- REQUIREMENT -
Report only how many lines in the material contain "Viewport".

- DATA FOR THIS TASK -
----------------------------------------

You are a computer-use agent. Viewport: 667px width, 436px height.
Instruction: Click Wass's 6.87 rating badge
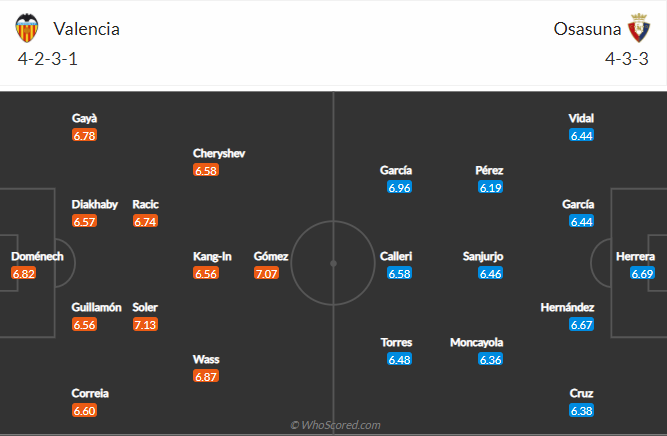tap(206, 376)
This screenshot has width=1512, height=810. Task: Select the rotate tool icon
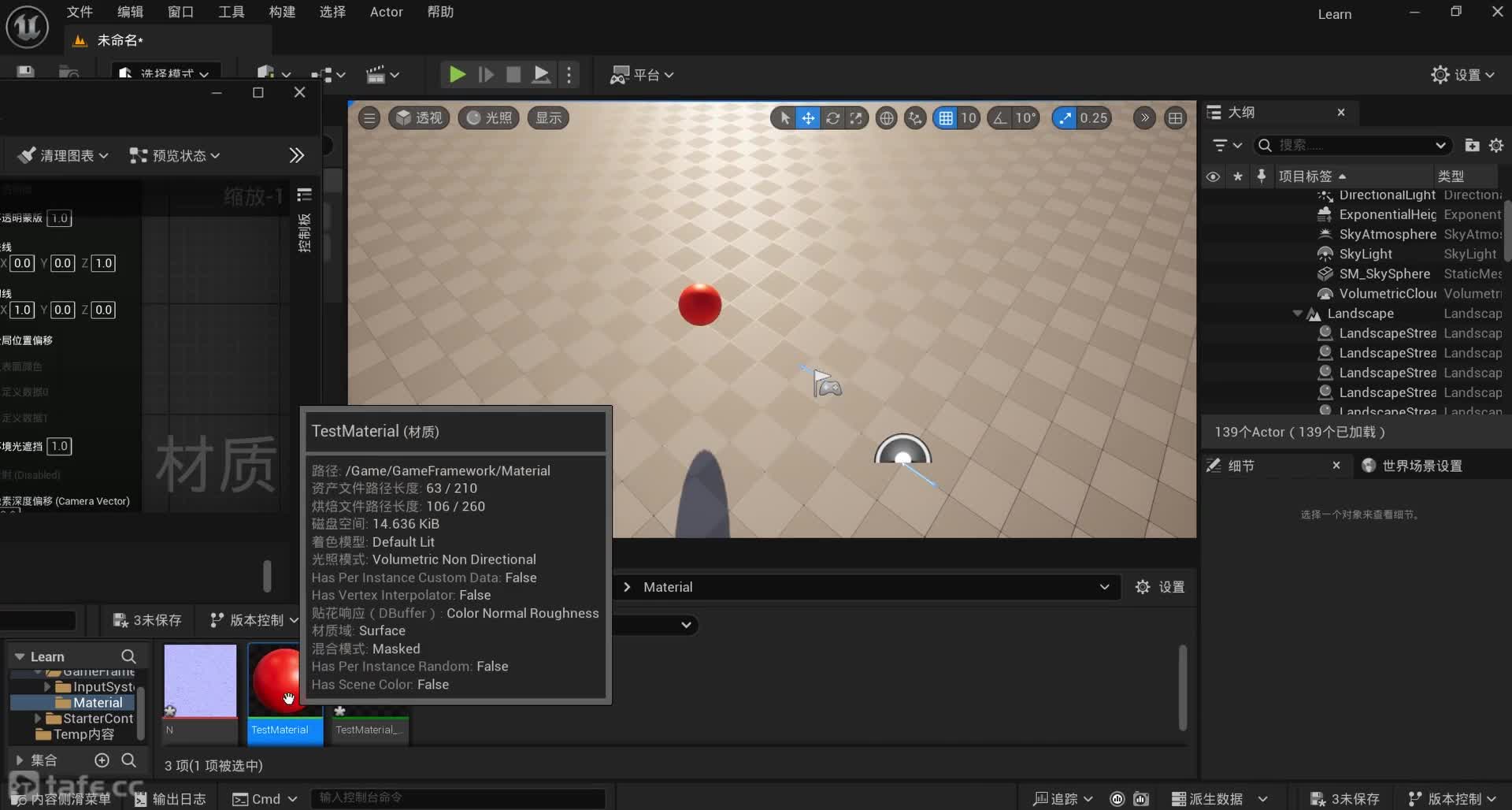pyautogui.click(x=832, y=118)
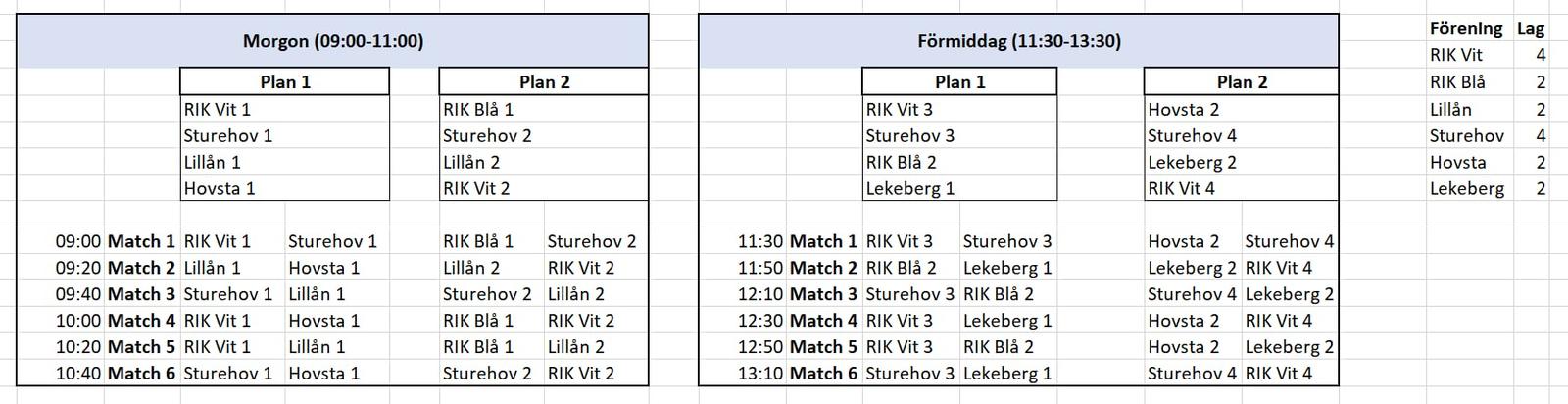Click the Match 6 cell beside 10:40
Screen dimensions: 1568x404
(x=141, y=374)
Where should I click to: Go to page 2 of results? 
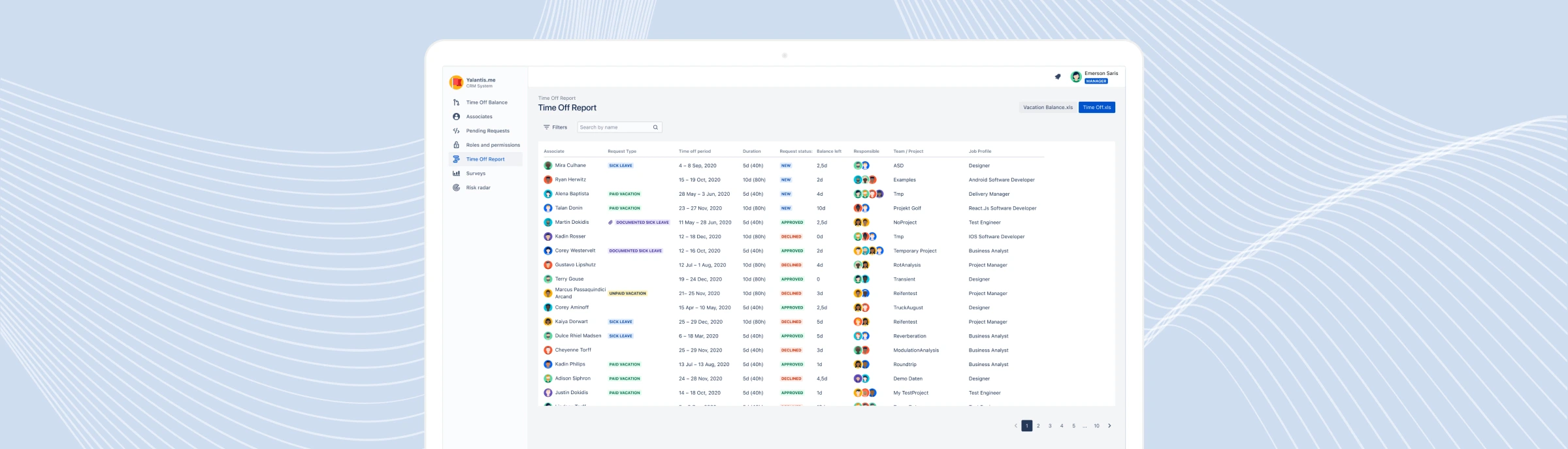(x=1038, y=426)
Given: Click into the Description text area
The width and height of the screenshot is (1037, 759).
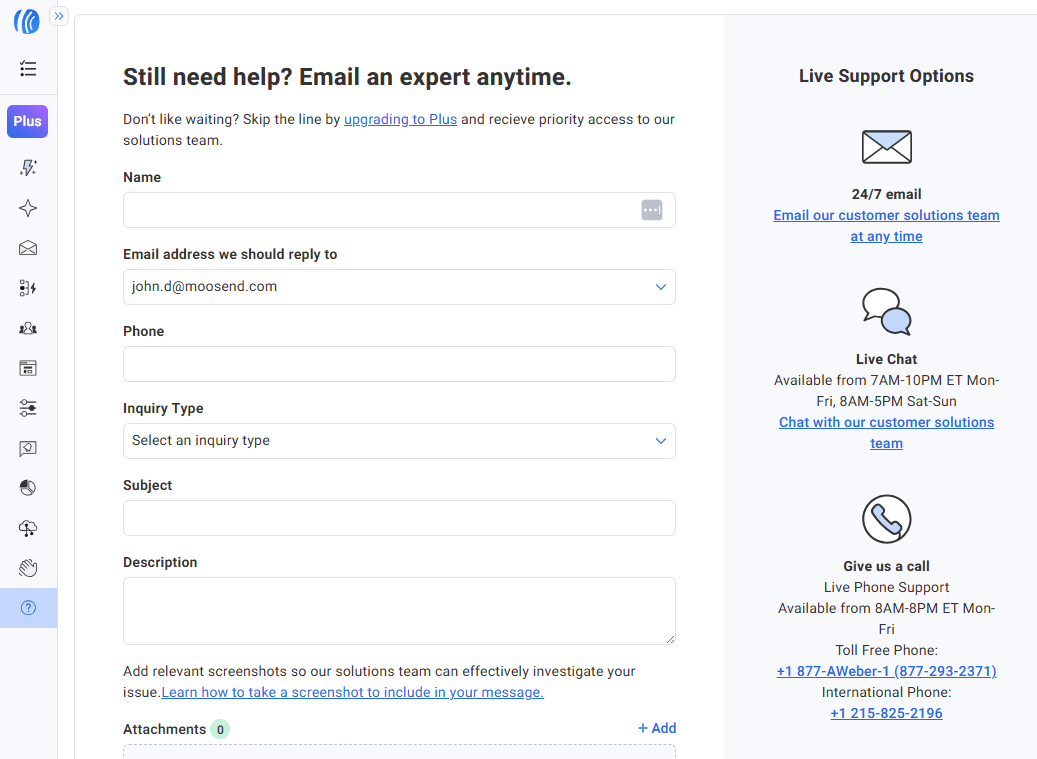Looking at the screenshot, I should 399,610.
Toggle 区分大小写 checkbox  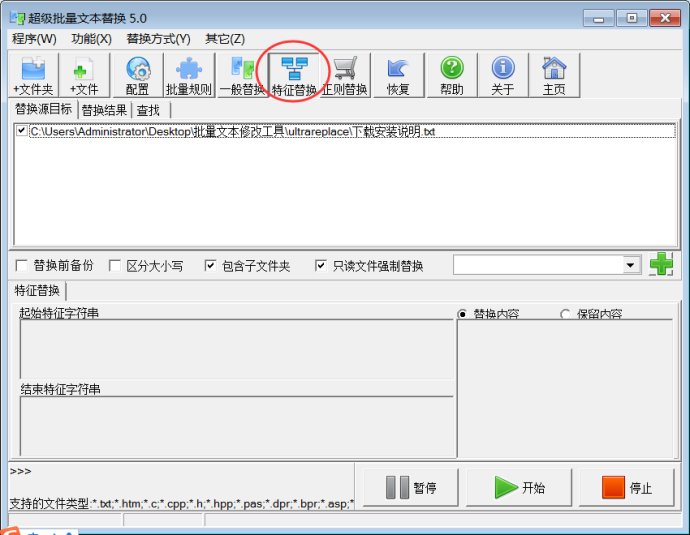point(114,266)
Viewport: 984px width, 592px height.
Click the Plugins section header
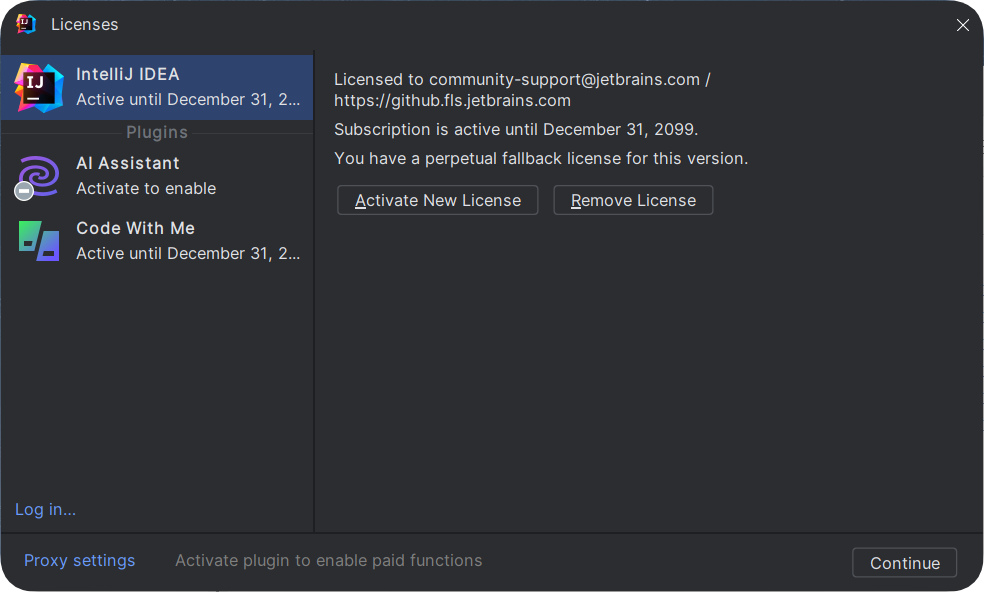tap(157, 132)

----------------------------------------

- YOUR SOLUTION -
2